The two linked cooperative agreement funding announcements, unveiled April 23 at a PCORI roundtable discussion on building a national data infrastructure to advance CER, will support Clinical Data Research Networks (CDRNs) and Patient-Powered Research Networks (PPRNs). Together, PCORI believes, these initiatives can unite patients, researchers and healthcare systems to support efficient, effective observational and interventional studies with active participation from broad patient populations.
PCORI will fund up to $56 million to support up to eight new or existing CDRNs that will develop the capacity to conduct randomized comparative effectiveness studies using data from clinical practice in large, defined populations. PCORI also will fund up to $12 million to support up to 18 new or existing PPRNs and their progression toward a reusable, scalable, and sustainable research network.
Two innovative features of this initiative are PCORI’s expectation that health systems, clinicians and patients will play key roles in governing the direction and uses of the networks that this funding will support, and that the interests of patients will be central to decision-making about the network’s structure, function, and uses.
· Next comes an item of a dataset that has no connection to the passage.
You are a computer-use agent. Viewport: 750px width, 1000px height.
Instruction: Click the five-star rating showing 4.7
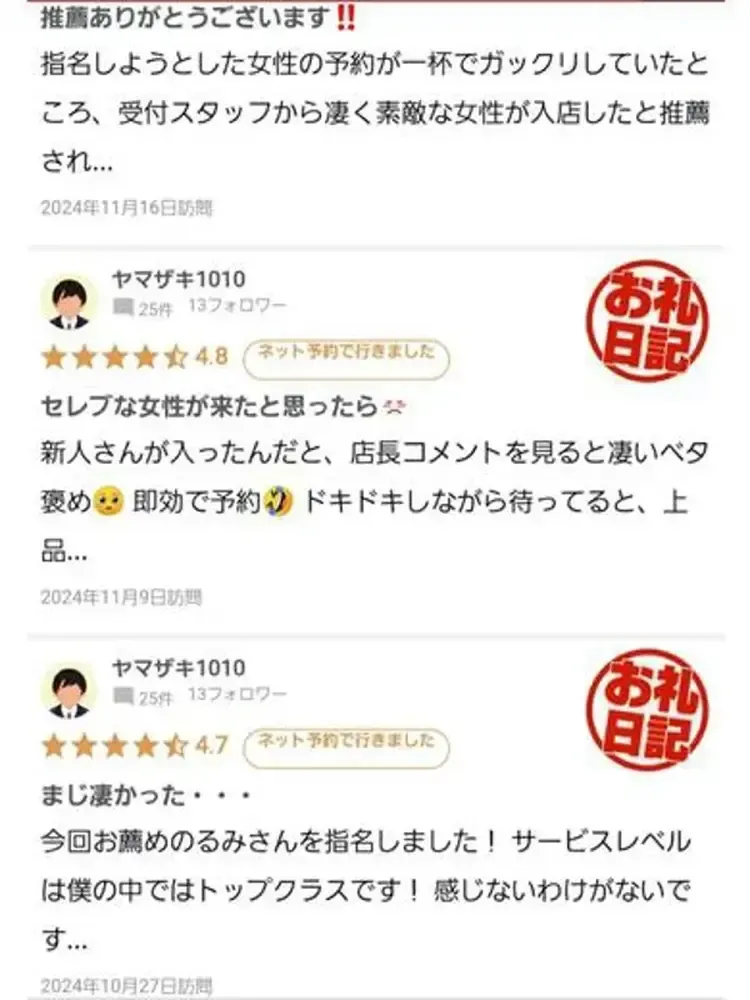click(114, 746)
Over time, PCORI expects the PPRNs and CDRNs to become more integrated as a result of activating and engaging patients within multiple healthcare systems and obtaining richer clinical data on members who receive their care outside of participating systems. A funding announcement to support a Coordinating Center—which will provide management support for collaborative projects, technical resources, meeting support, and program evaluation—will be released later this spring.